玉米是辽宁省第1大作物，优质玉米品种是实现玉米产业优质高效的重要基础，也是产前技术的核心，种质基础是选育玉米新品种的根基，正确分析与评价辽宁省品种种质基础，为创新和突破现有的育种水平提供依据[1]。本文研究玉米品种SSR分子聚类分析，以期使分子标记辅助育种得到实际应用。因此，利用SSR分子技术对玉米品种种质进行聚类分析，对杂种优势群的划分、种质创新及新品种的选育等具有指导意义[2]。

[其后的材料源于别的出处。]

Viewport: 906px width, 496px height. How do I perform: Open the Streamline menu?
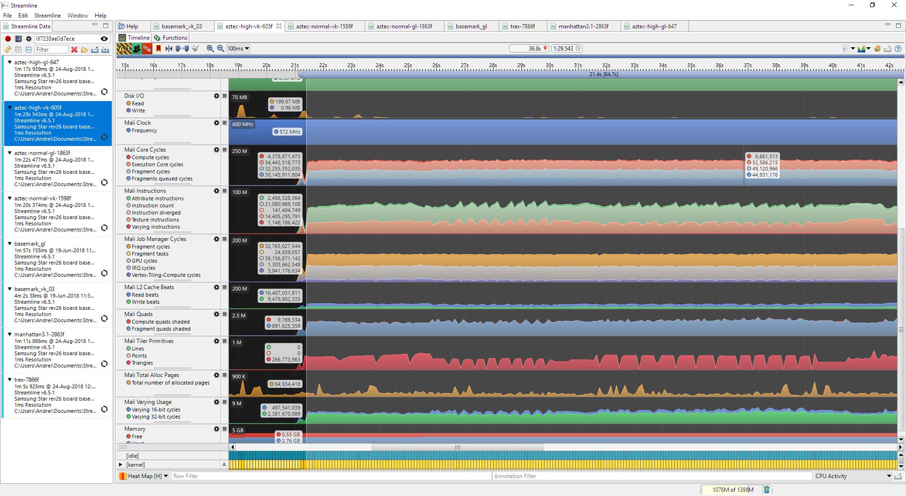[47, 16]
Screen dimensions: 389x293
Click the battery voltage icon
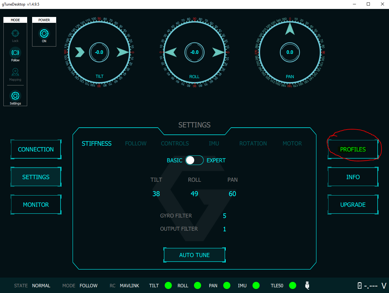pos(359,286)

玉米品种的分子鉴定技术经过十多年的系统研究和鉴定实践，从RAPD标记技术，到目前基于SSR标记技术日趋成熟。SSR标记技术相比RFLP、RAPD和AFLP等标记，具有多态性高、共显性遗传和操作简单等优点[3]，应用在禾谷类、豆类、薯类和蔬菜类等作物的遗传图谱构建、品种鉴定、基因定位和分子辅助育种等领域。国内外学者以玉米品种为实验材料，通过20～70个SSR引物进行扩增，检测到上百个等位基因变异位点，表明具有丰富的多态性信息，可以进行种质资源鉴定、杂种优势群划分、QTL定位和分子辅助育种等研究[4]。

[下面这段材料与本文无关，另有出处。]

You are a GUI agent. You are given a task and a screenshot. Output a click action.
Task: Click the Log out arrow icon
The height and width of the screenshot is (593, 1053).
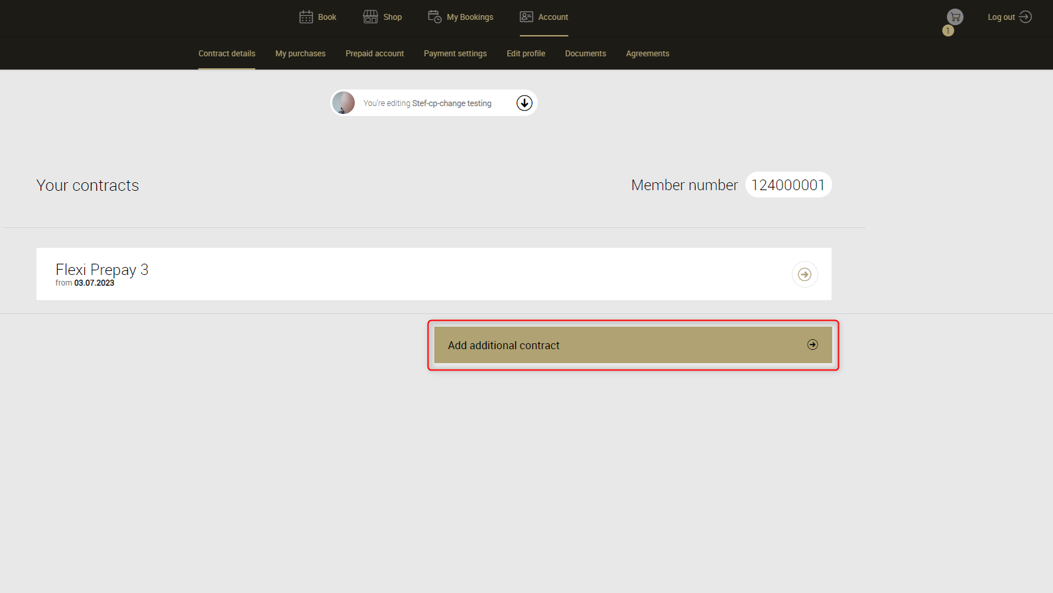click(1025, 17)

本研究利用SSR分子技术对目前辽宁省主要推广的20个玉米品种进行分子鉴定，为更好地利用辽宁省优质玉米品种种质，以及分子标记辅助育种提供遗传信息奠定基础。

1 材料

供试材料为20种不同玉米品种，由辽宁省种子管理局提供。品种名称见表1。

表1 供试玉米品种名称

2 方法

2.1 玉米品种基因组DNA提取

采用CTAB法提取玉米种子DNA[5]。

2.2 玉米品种SSR引物合成

根据国内外有关文献，考虑引物多态性，并评价其在均匀地分布在染色体上，筛选20对SSR核心引物[5]，见表2，由大连TaKaRa生物工程公司合成。

2.3 玉米品种PCR扩增

PCR反应终浓度组成为1×PCR Buffer，Mg2+2.5mmol·L-1，dNTPs 0.15mmol·L-1，双向向引物0.25μmol·L-1，Taq DNA聚合酶1.0U，DNA模板2μL，总体积达到20μL。

反应程序：94℃时预变性5min，94℃时变性40s，60℃时退火35s，72℃时延伸45s，循环扩增35次，72℃时延伸5min，4℃时保存待测。

表2 20对SSR核心引物

2.4 聚丙烯酰胺凝胶电泳分离电泳

PCR扩增产物在94℃变性5min后，用4.5%变性聚丙烯酰胺凝胶电泳分离。预电泳恒功率为90W，时间为20min；电泳分离恒功率为80W，时间为40min。用10%冰醋酸，固定时间为5min，用0.2%AgNO3溶液，染色时间为5min；双蒸水漂洗凝胶2次，每次时间10s；用1.5% NaOH、0.4%甲醛配制显影液，显影；10%冰醋酸对凝胶定影。

2.5 数据处理

将不同玉米品种在同一引物扩增的所有DNA谱带统一排序，按照扩增片段从小到大顺序，在相同迁移位置有谱带的记录“1”，没有谱带的记录“0”，缺失记录“9”，聚类分析0-1数据系统，距离系数为Nei,Lix系数，Cs=1-2a/(2a+b+c)按UPGMA方法进行聚类。所有的数据处理均采用Microsoft Excel 2013和Microsoft Word 2013，对玉米品种SSR分子鉴定结果进行聚类分析采用DPS 7.05。

3 结果

3.1 玉米品种的SSR分子鉴定结果

如图1所示，PCR产物在电泳分离显影后，DNA扩增条带清晰可辨，具有良多态性，可以将结果记录统计。将引物扩增的所有DNA谱带统一排序，按照扩增片段从小到大顺序，有谱带的记录“1”，没有谱带的记录“0”，缺失记录“9”,形成统计表用于聚类分析。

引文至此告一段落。